■ Task objective:
Rewrite the lines below as a numbered list, omitting blank lines.

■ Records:
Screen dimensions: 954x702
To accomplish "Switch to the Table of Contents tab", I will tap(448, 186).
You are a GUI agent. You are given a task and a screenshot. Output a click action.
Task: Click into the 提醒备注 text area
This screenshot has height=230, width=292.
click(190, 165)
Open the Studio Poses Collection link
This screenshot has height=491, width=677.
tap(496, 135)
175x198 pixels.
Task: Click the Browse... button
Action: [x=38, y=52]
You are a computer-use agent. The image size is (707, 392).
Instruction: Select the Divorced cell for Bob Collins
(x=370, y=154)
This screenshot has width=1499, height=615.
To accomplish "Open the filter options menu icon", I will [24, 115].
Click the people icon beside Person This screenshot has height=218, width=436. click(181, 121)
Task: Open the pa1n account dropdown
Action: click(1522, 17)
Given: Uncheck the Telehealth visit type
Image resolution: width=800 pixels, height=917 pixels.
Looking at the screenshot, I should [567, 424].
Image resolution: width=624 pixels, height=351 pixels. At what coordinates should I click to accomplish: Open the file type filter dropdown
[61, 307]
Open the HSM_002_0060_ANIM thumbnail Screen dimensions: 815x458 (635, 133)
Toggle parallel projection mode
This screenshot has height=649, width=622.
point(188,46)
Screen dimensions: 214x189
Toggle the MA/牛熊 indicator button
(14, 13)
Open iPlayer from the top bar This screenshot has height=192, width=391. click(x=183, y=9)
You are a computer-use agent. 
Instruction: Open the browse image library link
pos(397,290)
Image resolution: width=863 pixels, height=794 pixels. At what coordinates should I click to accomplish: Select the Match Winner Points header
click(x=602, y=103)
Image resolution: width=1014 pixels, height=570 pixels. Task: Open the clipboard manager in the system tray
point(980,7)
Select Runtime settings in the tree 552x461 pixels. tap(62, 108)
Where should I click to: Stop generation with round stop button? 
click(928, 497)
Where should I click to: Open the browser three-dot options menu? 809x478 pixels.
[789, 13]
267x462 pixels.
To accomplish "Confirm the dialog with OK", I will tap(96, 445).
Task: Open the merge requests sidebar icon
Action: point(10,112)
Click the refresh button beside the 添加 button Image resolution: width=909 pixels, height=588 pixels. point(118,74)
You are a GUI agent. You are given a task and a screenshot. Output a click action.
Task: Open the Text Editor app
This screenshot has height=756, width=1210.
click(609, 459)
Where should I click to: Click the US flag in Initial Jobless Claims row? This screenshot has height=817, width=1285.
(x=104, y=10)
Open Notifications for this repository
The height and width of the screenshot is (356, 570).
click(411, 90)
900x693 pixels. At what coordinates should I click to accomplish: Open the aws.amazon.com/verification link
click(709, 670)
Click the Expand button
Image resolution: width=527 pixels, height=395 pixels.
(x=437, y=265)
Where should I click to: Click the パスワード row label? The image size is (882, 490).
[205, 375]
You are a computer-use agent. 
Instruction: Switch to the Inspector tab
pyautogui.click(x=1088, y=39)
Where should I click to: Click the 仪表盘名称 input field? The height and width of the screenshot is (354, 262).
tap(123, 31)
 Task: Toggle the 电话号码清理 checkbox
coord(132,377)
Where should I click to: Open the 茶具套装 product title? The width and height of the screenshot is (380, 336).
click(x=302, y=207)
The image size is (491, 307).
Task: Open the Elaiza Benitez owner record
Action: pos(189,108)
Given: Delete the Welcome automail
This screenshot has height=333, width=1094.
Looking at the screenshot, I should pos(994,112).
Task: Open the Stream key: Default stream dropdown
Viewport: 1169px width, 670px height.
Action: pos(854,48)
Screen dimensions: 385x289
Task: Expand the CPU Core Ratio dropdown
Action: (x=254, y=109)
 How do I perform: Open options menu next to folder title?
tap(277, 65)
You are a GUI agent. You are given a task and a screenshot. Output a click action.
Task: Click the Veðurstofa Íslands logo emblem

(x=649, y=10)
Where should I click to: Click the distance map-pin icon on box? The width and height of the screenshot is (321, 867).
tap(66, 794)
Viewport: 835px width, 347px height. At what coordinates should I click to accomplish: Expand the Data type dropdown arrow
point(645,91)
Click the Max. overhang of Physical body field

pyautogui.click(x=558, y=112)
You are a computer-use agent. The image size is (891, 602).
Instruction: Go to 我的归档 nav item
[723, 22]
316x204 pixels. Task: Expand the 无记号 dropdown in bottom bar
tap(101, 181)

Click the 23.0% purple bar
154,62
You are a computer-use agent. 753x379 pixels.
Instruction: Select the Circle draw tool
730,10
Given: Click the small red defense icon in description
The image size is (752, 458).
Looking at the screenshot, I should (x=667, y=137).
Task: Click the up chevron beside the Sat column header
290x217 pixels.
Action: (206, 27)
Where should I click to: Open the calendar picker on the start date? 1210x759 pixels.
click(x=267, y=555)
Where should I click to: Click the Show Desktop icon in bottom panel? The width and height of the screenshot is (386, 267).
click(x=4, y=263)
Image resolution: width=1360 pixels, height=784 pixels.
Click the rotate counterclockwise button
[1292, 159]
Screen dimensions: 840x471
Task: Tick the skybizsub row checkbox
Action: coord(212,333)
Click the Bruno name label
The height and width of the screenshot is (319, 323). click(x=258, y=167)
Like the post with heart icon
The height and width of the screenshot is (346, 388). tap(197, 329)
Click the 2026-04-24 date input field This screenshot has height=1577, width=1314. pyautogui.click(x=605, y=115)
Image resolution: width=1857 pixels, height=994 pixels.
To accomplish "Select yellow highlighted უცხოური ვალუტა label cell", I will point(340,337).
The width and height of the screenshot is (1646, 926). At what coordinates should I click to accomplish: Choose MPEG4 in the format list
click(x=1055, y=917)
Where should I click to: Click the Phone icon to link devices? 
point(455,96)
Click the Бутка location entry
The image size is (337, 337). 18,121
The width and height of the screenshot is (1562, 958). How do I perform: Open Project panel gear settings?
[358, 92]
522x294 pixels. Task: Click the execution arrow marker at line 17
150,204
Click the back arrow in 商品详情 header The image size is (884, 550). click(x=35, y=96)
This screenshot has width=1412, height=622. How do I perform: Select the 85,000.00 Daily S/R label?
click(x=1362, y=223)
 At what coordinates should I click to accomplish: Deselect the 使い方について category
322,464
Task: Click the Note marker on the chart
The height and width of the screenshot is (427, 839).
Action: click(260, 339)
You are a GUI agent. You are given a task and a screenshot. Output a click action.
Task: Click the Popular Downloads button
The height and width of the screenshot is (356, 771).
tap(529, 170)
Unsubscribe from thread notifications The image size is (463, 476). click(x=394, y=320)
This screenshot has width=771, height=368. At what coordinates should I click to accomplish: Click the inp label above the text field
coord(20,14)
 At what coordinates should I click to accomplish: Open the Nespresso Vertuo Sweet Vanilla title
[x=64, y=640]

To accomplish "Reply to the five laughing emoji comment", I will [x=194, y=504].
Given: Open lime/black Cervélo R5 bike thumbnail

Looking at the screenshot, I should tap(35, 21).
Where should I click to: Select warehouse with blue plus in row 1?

■ Finished exercise:
1. Screen dimensions: 954x702
2. To accomplish "Switch to the Table of Contents tab", I will tap(448, 186).
3. You are a GUI agent. You are given a task and a screenshot. Output a click action.
4. Task: Click into the 提醒备注 text area
5. This screenshot has height=230, width=292.
6. click(190, 165)
7. Open the Studio Poses Collection link
8. This screenshot has height=491, width=677.
9. tap(496, 135)
10. 175x198 pixels.
11. Task: Click the Browse... button
12. Action: [x=38, y=52]
13. You are a computer-use agent. The image size is (707, 392).
14. Instruction: Select the Divorced cell for Bob Collins
15. (x=370, y=154)
16. This screenshot has width=1499, height=615.
17. To accomplish "Open the filter options menu icon", I will [24, 115].
18. Click the people icon beside Person This screenshot has height=218, width=436. click(181, 121)
19. Task: Open the pa1n account dropdown
20. Action: click(1522, 17)
21. Given: Uncheck the Telehealth visit type
22. Image resolution: width=800 pixels, height=917 pixels.
23. Looking at the screenshot, I should [567, 424].
24. Image resolution: width=624 pixels, height=351 pixels. At what coordinates should I click to accomplish: Open the file type filter dropdown
25. [61, 307]
26. Open the HSM_002_0060_ANIM thumbnail Screen dimensions: 815x458 (635, 133)
27. Toggle parallel projection mode
28. This screenshot has height=649, width=622.
29. point(188,46)
30. Screen dimensions: 214x189
31. Toggle the MA/牛熊 indicator button
32. (14, 13)
33. Open iPlayer from the top bar This screenshot has height=192, width=391. click(x=183, y=9)
34. You are a computer-use agent. 
35. Instruction: Open the browse image library link
36. pos(397,290)
37. Image resolution: width=863 pixels, height=794 pixels. At what coordinates should I click to accomplish: Select the Match Winner Points header
38. click(x=602, y=103)
39. Image resolution: width=1014 pixels, height=570 pixels. Task: Open the clipboard manager in the system tray
40. point(980,7)
41. Select Runtime settings in the tree 552x461 pixels. tap(62, 108)
42. Where should I click to: Stop generation with round stop button? 
43. click(928, 497)
44. Where should I click to: Open the browser three-dot options menu? 809x478 pixels.
45. [789, 13]
46. 267x462 pixels.
47. To accomplish "Confirm the dialog with OK", I will tap(96, 445).
48. Task: Open the merge requests sidebar icon
49. Action: point(10,112)
50. Click the refresh button beside the 添加 button Image resolution: width=909 pixels, height=588 pixels. point(118,74)
51. You are a GUI agent. You are given a task and a screenshot. Output a click action.
52. Task: Open the Text Editor app
53. This screenshot has height=756, width=1210.
54. click(609, 459)
55. Where should I click to: Click the US flag in Initial Jobless Claims row? This screenshot has height=817, width=1285.
56. (x=104, y=10)
57. Open Notifications for this repository
58. The height and width of the screenshot is (356, 570).
59. click(411, 90)
60. 900x693 pixels. At what coordinates should I click to accomplish: Open the aws.amazon.com/verification link
61. click(709, 670)
62. Click the Expand button
63. Image resolution: width=527 pixels, height=395 pixels.
64. (x=437, y=265)
65. Where should I click to: Click the パスワード row label? The image size is (882, 490).
66. [205, 375]
67. You are a computer-use agent. 
68. Instruction: Switch to the Inspector tab
69. pyautogui.click(x=1088, y=39)
70. Where should I click to: Click the 仪表盘名称 input field? The height and width of the screenshot is (354, 262).
71. tap(123, 31)
72.  Task: Toggle the 电话号码清理 checkbox
73. coord(132,377)
74. Where should I click to: Open the 茶具套装 product title? The width and height of the screenshot is (380, 336).
75. click(x=302, y=207)
76. The image size is (491, 307).
77. Task: Open the Elaiza Benitez owner record
78. Action: pos(189,108)
79. Given: Delete the Welcome automail
80. This screenshot has height=333, width=1094.
81. Looking at the screenshot, I should pos(994,112).
82. Task: Open the Stream key: Default stream dropdown
83. Viewport: 1169px width, 670px height.
84. Action: pos(854,48)
85. Screen dimensions: 385x289
86. Task: Expand the CPU Core Ratio dropdown
87. Action: (x=254, y=109)
88.  How do I perform: Open options menu next to folder title?
89. tap(277, 65)
90. You are a GUI agent. You are given a task and a screenshot. Output a click action.
91. Task: Click the Veðurstofa Íslands logo emblem
92. (x=649, y=10)
93. Where should I click to: Click the distance map-pin icon on box? The width and height of the screenshot is (321, 867).
94. tap(66, 794)
95. Viewport: 835px width, 347px height. At what coordinates should I click to accomplish: Expand the Data type dropdown arrow
96. point(645,91)
97. Click the Max. overhang of Physical body field
98. pyautogui.click(x=558, y=112)
99. You are a computer-use agent. The image size is (891, 602).
100. Instruction: Go to 我的归档 nav item
101. [723, 22]
102. 316x204 pixels. Task: Expand the 无记号 dropdown in bottom bar
103. tap(101, 181)
104. Click the 23.0% purple bar
105. 154,62
106. You are a computer-use agent. 753x379 pixels.
107. Instruction: Select the Circle draw tool
108. 730,10
109. Given: Click the small red defense icon in description
110. The image size is (752, 458).
111. Looking at the screenshot, I should (x=667, y=137).
112. Task: Click the up chevron beside the Sat column header
113. 290x217 pixels.
114. Action: (206, 27)
115. Where should I click to: Open the calendar picker on the start date? 1210x759 pixels.
116. click(x=267, y=555)
117. Where should I click to: Click the Show Desktop icon in bottom panel? The width and height of the screenshot is (386, 267).
118. click(x=4, y=263)
119. Image resolution: width=1360 pixels, height=784 pixels.
120. Click the rotate counterclockwise button
121. [1292, 159]
122. Screen dimensions: 840x471
123. Task: Tick the skybizsub row checkbox
124. Action: coord(212,333)
125. Click the Bruno name label
126. The height and width of the screenshot is (319, 323). click(x=258, y=167)
127. Like the post with heart icon
128. The height and width of the screenshot is (346, 388). tap(197, 329)
129. Click the 2026-04-24 date input field This screenshot has height=1577, width=1314. pyautogui.click(x=605, y=115)
130. Image resolution: width=1857 pixels, height=994 pixels.
131. To accomplish "Select yellow highlighted უცხოური ვალუტა label cell", I will point(340,337).
132. The width and height of the screenshot is (1646, 926). At what coordinates should I click to accomplish: Choose MPEG4 in the format list
133. click(x=1055, y=917)
134. Where should I click to: Click the Phone icon to link devices? 
135. point(455,96)
136. Click the Бутка location entry
137. The image size is (337, 337). 18,121
138. The width and height of the screenshot is (1562, 958). How do I perform: Open Project panel gear settings?
139. [358, 92]
140. 522x294 pixels. Task: Click the execution arrow marker at line 17
141. 150,204
142. Click the back arrow in 商品详情 header The image size is (884, 550). click(x=35, y=96)
143. This screenshot has width=1412, height=622. How do I perform: Select the 85,000.00 Daily S/R label?
144. click(x=1362, y=223)
145.  At what coordinates should I click to accomplish: Deselect the 使い方について category
146. 322,464
147. Task: Click the Note marker on the chart
148. The height and width of the screenshot is (427, 839).
149. Action: click(260, 339)
150. You are a GUI agent. You are given a task and a screenshot. Output a click action.
151. Task: Click the Popular Downloads button
152. The height and width of the screenshot is (356, 771).
153. tap(529, 170)
154. Unsubscribe from thread notifications The image size is (463, 476). click(x=394, y=320)
155. This screenshot has width=771, height=368. At what coordinates should I click to accomplish: Click the inp label above the text field
156. coord(20,14)
157.  At what coordinates should I click to accomplish: Open the Nespresso Vertuo Sweet Vanilla title
158. [x=64, y=640]
159. To accomplish "Reply to the five laughing emoji comment", I will [x=194, y=504].
160. Given: Open lime/black Cervélo R5 bike thumbnail
161. Looking at the screenshot, I should tap(35, 21).
162. Where should I click to: Select warehouse with blue plus in row 1?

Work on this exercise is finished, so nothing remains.